QUELLENAUSZUG =

---

Daniel hat eine große Vision – zuerst die vier furchterregenden Tiere. Sie symbolisieren die vier Großreiche, die Israel ab dem 8. Jh. vChr bedroht und beherrscht haben: die Assyrer, die Babylonier, die Perser und die Griechen bzw. der Hellenismus. Die Assyrer zerstörten das Nordreich, zu dem Samaria und Galiläa gehörten, die Babylonier, das Südreich Juda mit der Hauptstadt Jersusalem und verschleppten die Oberschicht in das sogenannte Babylonische Exil. Die Perser sind für den biblischen Autor die „Guten“, denn sie ließen die Exilierten bzw. ihre Nachkommen zurückkehren und Jerusalem wieder aufbauen. Der Gipfel der Bedrohung ist mit dem Hellenismus erreicht – und für diesen Moment wird das Gericht Gottes erwartet. Die bedrohenden Mächte in Form der Tiere werden verurteilt und es erscheint die Gestalt vom Himmel, der Menschensohn, der die Herrschaft antritt.
Der Autor blickt aus der Zeit des Hellenismus zurück und sieht: die bedrohlichen Mächte sind untergegangen. Israel bzw. der jüdische Glaube hat überlebt. Er wird auch den Hellenismus überleben, aber dieser ist so bedrohlich, dass Gott einen Retter – den „Menschensohn“ schicken muss.
Zur Zeit des Hellenismus ist das so nicht eingetreten, aber auch der Hellenismus verging. Er wurde abgelöst durch eine neue Großmacht, die Römer. Und da kam tatsächlich derjenige, der sich selbst „Menschensohn“ nannte: Jesus. Von ihm erwartet zumindest ein Teil seiner Anhänger, dass er die Römer vertreibt und ein neues jüdisches Reich errichtet.

---

VORLIEGENDE ZEILEN =
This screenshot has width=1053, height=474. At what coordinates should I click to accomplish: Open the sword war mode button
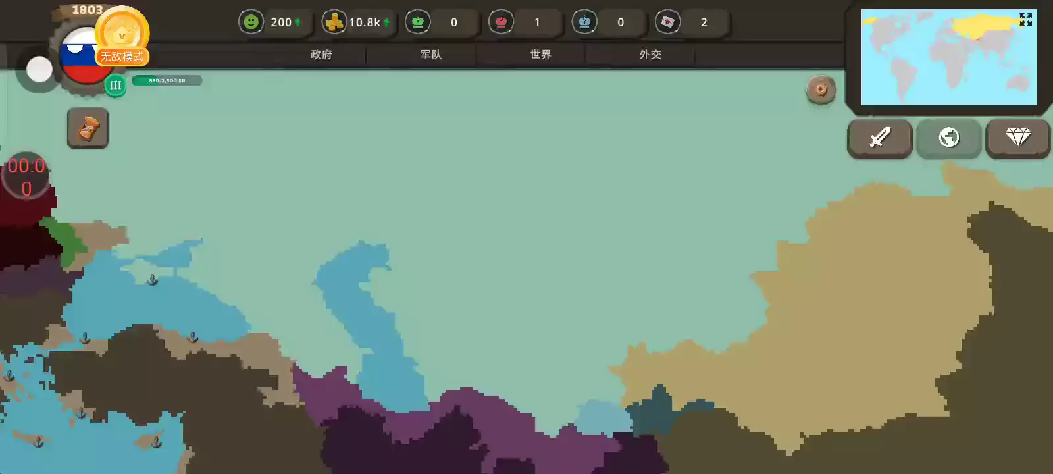879,138
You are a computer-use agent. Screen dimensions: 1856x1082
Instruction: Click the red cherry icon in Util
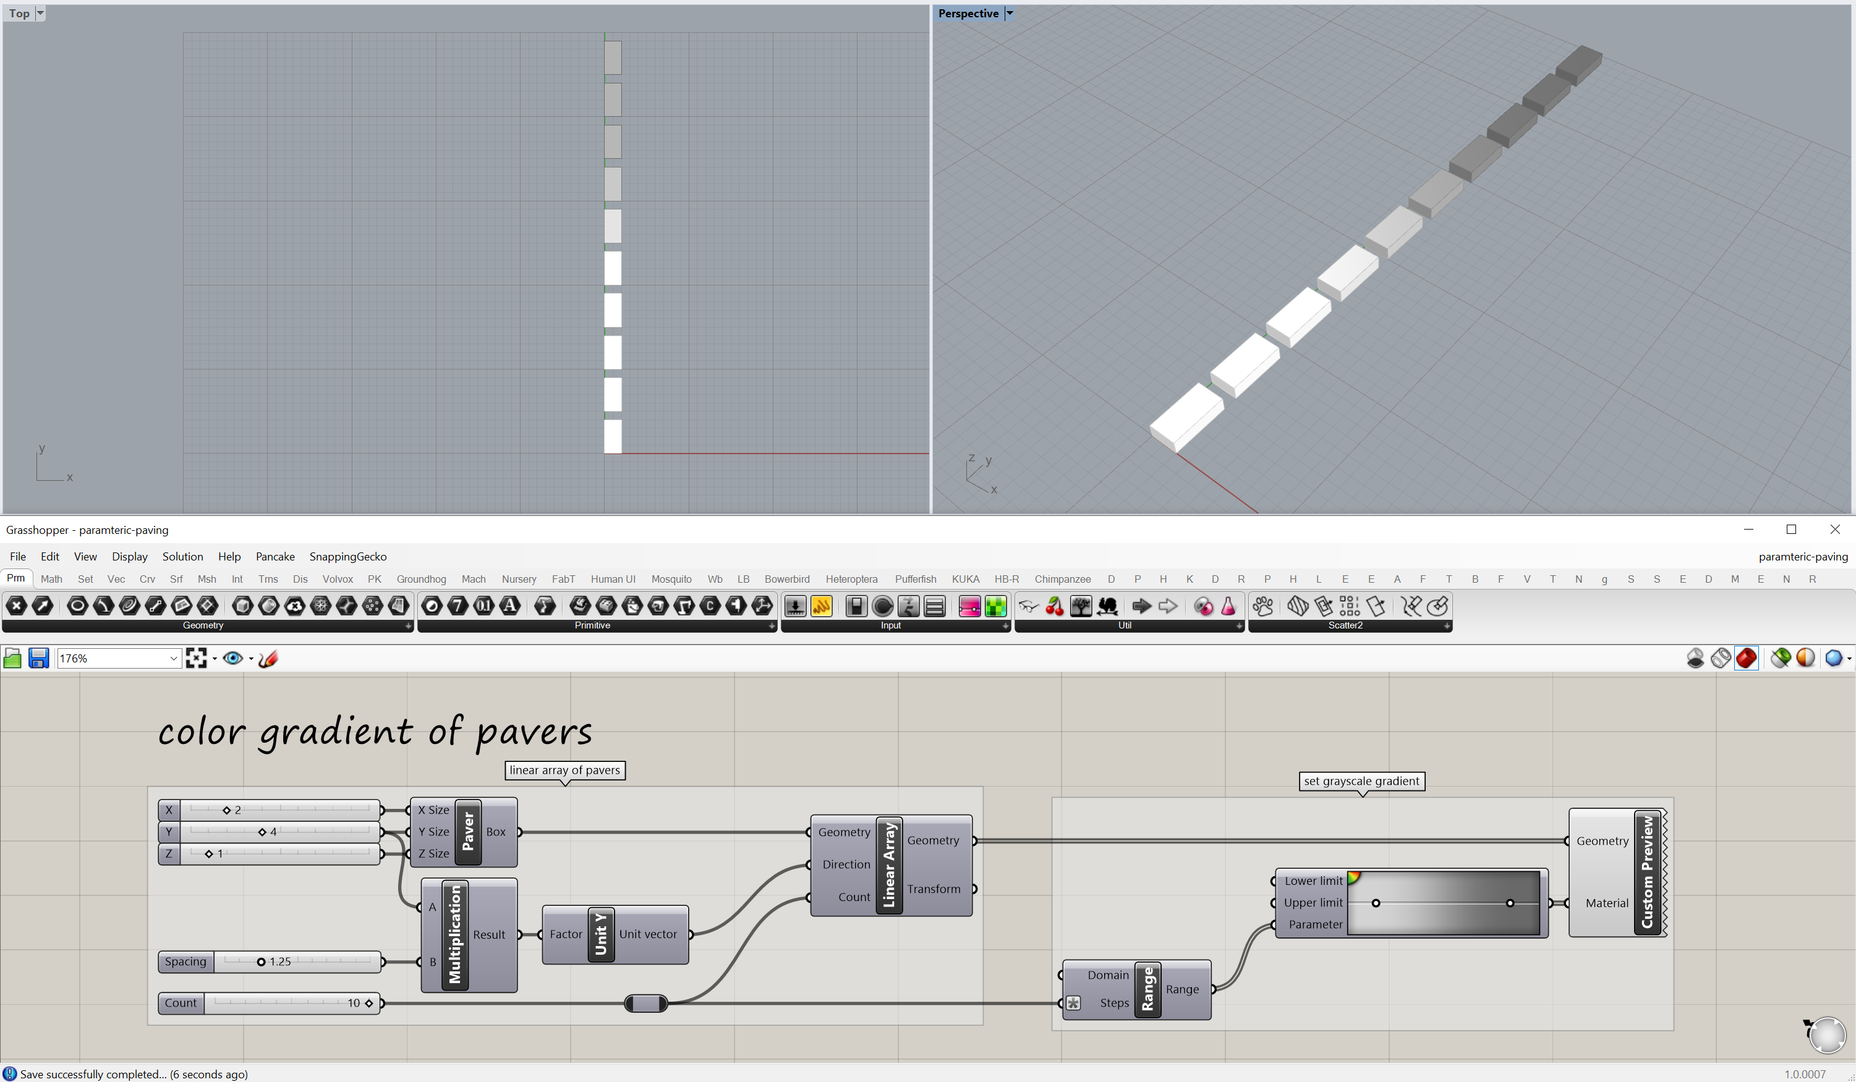[x=1055, y=606]
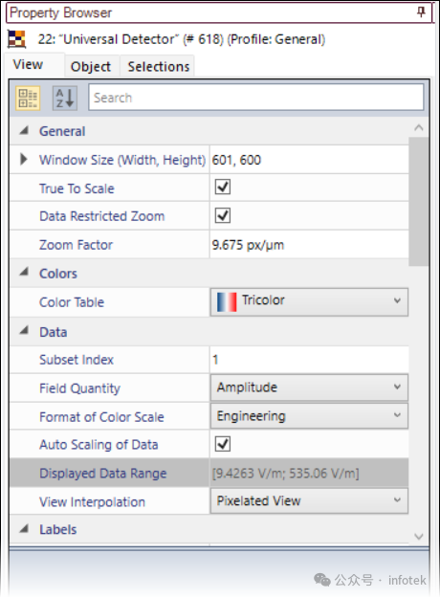Click scrollbar down arrow in property list
Screen dimensions: 440x598
[x=419, y=537]
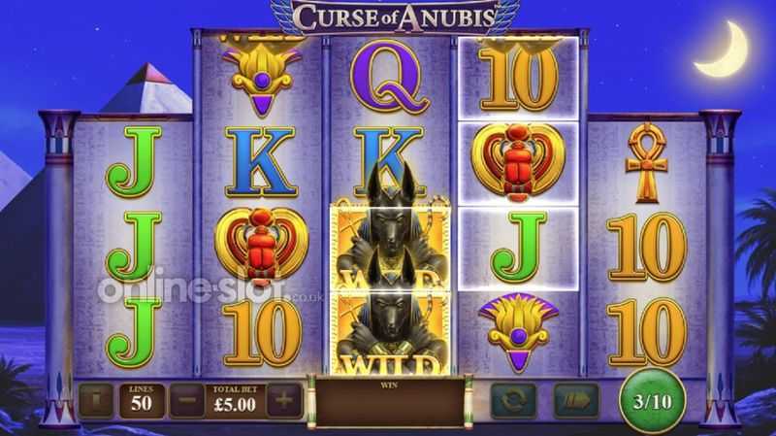776x436 pixels.
Task: Click the highlighted green J on reel four
Action: (x=518, y=248)
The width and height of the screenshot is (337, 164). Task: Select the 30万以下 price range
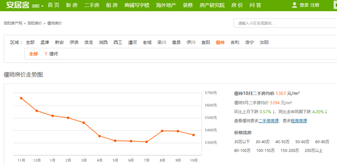[x=242, y=142]
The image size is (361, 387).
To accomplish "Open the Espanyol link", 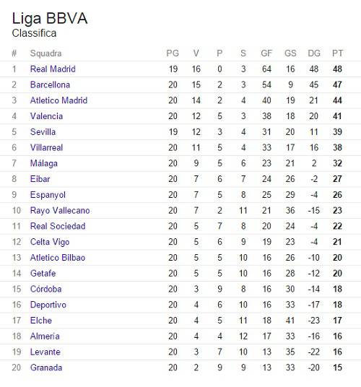I will click(x=48, y=195).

---

AUFGABENBESCHREIBUNG =
Schreibe den Text über Daniels Vision von den vier Tieren vollständig und ohne jede Änderung ab.

ENDERGEBNIS =
Daniel hat eine große Vision – zuerst die vier furchterregenden Tiere. Sie symbolisieren die vier Großreiche, die Israel ab dem 8. Jh. vChr bedroht und beherrscht haben: die Assyrer, die Babylonier, die Perser und die Griechen bzw. der Hellenismus. Die Assyrer zerstörten das Nordreich, zu dem Samaria und Galiläa gehörten, die Babylonier, das Südreich Juda mit der Hauptstadt Jersusalem und verschleppten die Oberschicht in das sogenannte Babylonische Exil. Die Perser sind für den biblischen Autor die „Guten“, denn sie ließen die Exilierten bzw. ihre Nachkommen zurückkehren und Jerusalem wieder aufbauen. Der Gipfel der Bedrohung ist mit dem Hellenismus erreicht – und für diesen Moment wird das Gericht Gottes erwartet. Die bedrohenden Mächte in Form der Tiere werden verurteilt und es erscheint die Gestalt vom Himmel, der Menschensohn, der die Herrschaft antritt.
Der Autor blickt aus der Zeit des Hellenismus zurück und sieht: die bedrohlichen Mächte sind untergegangen. Israel bzw. der jüdische Glaube hat überlebt. Er wird auch den Hellenismus überleben, aber dieser ist so bedrohlich, dass Gott einen Retter – den „Menschensohn“ schicken muss.
Zur Zeit des Hellenismus ist das so nicht eingetreten, aber auch der Hellenismus verging. Er wurde abgelöst durch eine neue Großmacht, die Römer. Und da kam tatsächlich derjenige, der sich selbst „Menschensohn“ nannte: Jesus. Von ihm erwartet zumindest ein Teil seiner Anhänger, dass er die Römer vertreibt und ein neues jüdisches Reich errichtet.